TRECHO
Naus sem rumo (Resolução do Movimento Marxista 5 de Maio)

                                                                   
"As mudanças conjunturais constituem o mais preciso instrumento de (re)avaliação das táticas, estratégias e programas adotadas por partidos, organizações e grupos políticos que se pretendem revolucionários, socialistas e/ou comunistas. Por todo o campo considerado de esquerda. Pois é exatamente nestes momentos históricos que as classes sociais, e as relações entre estas, se exibem com toda clareza, com toda sua materialidade, despidas de subjetivismos e voluntarismos, de messianismos e autoglorificações. Constitui, portanto, a análise de conjuntura arma absolutamente essencial e decisiva na configuração de uma prática política direcionada à transformação revolucionária do capitalismo em socialismo em direção ao comunismo. É a análise de conjuntura elemento, o único, capaz de fazer presente o materialismo na prática revolucionária.

Mas a esquerda brasileira em sua maioria não sabe o que é conjuntura. Desconhece o princípio elementar da prática marxista segundo o qual o parâmetro central de uma análise de conjuntura materialista, proletária, é a correlação de forças entre as classes fundamentais da sociedade e da formação social em questão, no caso, entre burguesia e proletariado. No Brasil de hoje, não se pode identificar qualquer mudança essencial nesta correlação de forças.

DADOS FORNECIDOS
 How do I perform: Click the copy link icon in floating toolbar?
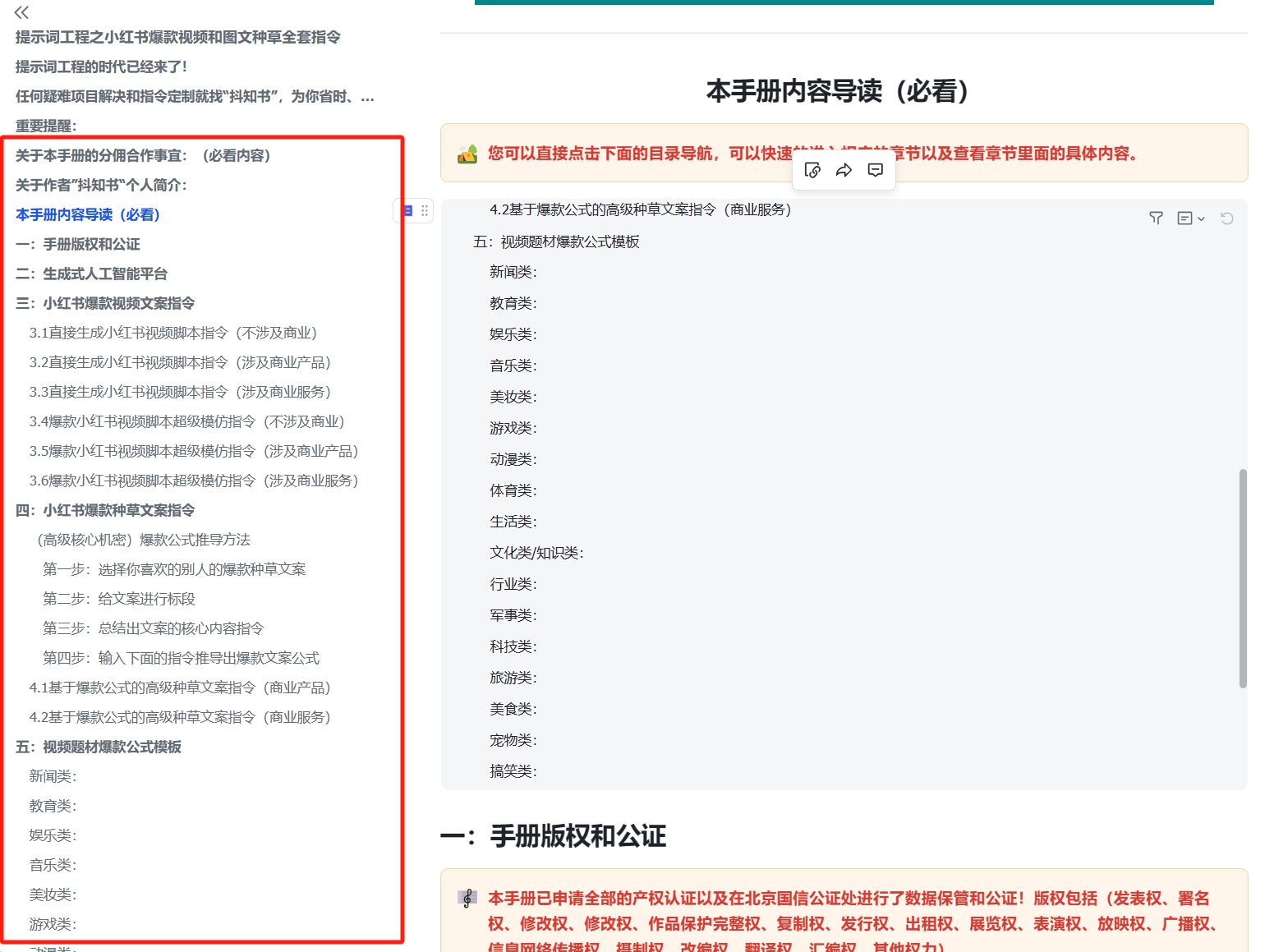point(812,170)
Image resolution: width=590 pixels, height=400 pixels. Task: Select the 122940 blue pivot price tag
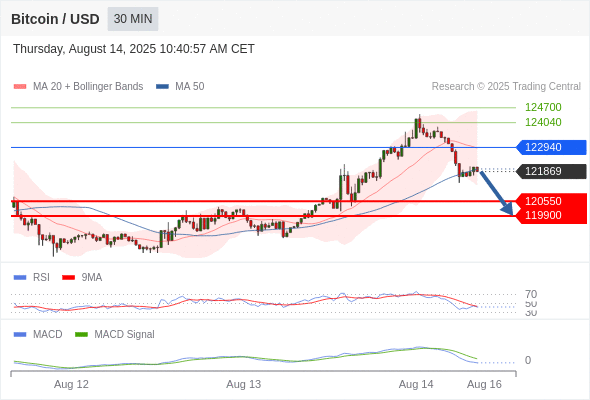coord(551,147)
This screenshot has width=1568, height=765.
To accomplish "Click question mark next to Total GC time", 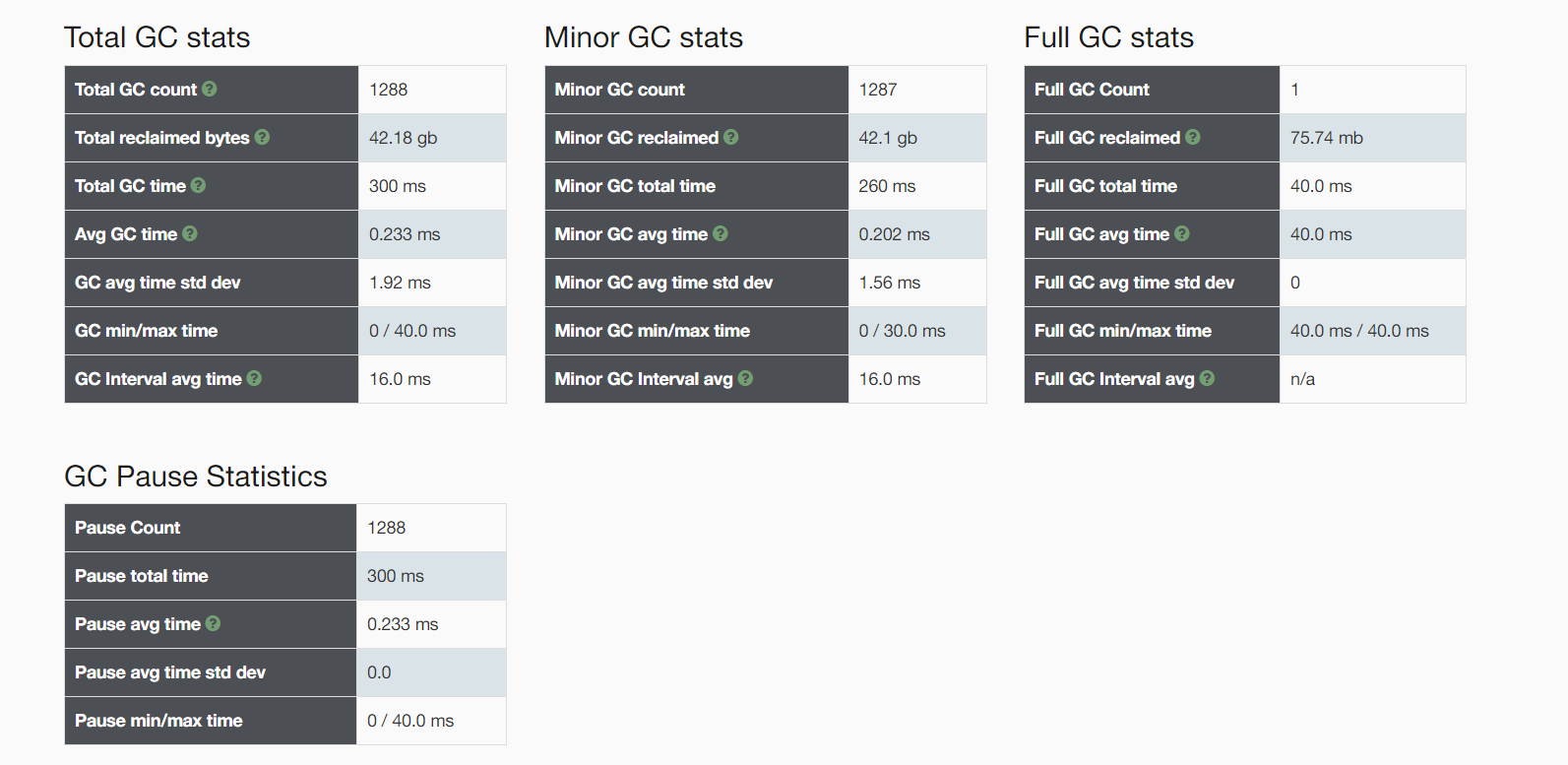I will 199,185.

* * *

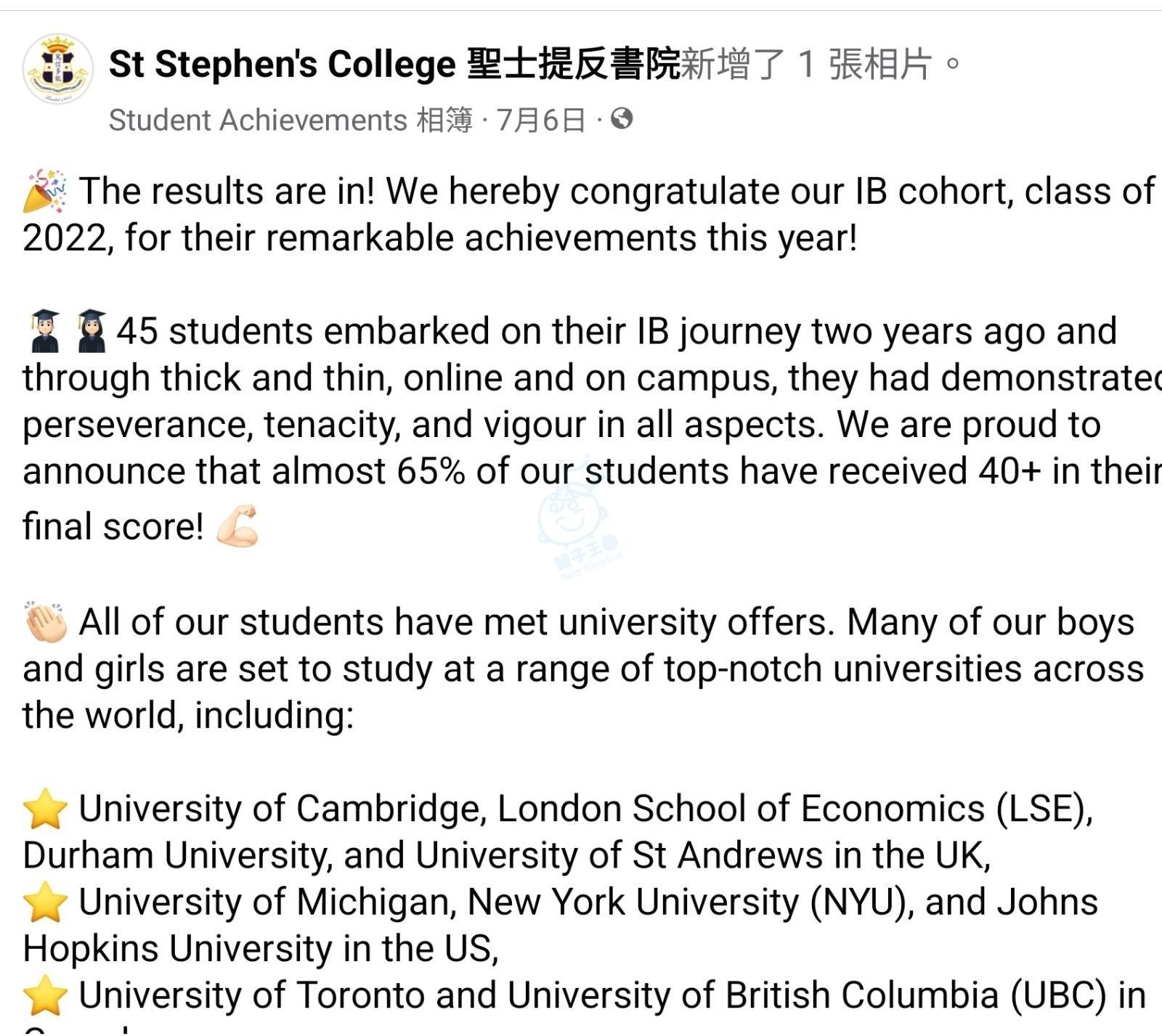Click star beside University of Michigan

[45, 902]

INSTRUÇÕES
1. Responda às perguntas abaixo com base no trecho, marcando as respostas com (a), (b) e (c).
(a) O que constitui o mais preciso instrumento de (re)avaliação das táticas, estratégias e programas de partidos, organizações e grupos políticos?
(b) Segundo o trecho, o que a esquerda brasileira, em sua maioria, não sabe?
(c) Qual é o parâmetro central de uma análise de conjuntura materialista, proletária?
2. Copie do trecho, sem nenhuma alteração, a parte que vai de "Mas a esquerda" até "correlação de forças.".

RESPOSTAS POR TAREFA
1.
(a) As mudanças conjunturais.
(b) O que é conjuntura.
(c) A correlação de forças entre as classes fundamentais da sociedade e da formação social em questão, no caso, entre burguesia e proletariado.

2.
Mas a esquerda brasileira em sua maioria não sabe o que é conjuntura. Desconhece o princípio elementar da prática marxista segundo o qual o parâmetro central de uma análise de conjuntura materialista, proletária, é a correlação de forças entre as classes fundamentais da sociedade e da formação social em questão, no caso, entre burguesia e proletariado. No Brasil de hoje, não se pode identificar qualquer mudança essencial nesta correlação de forças.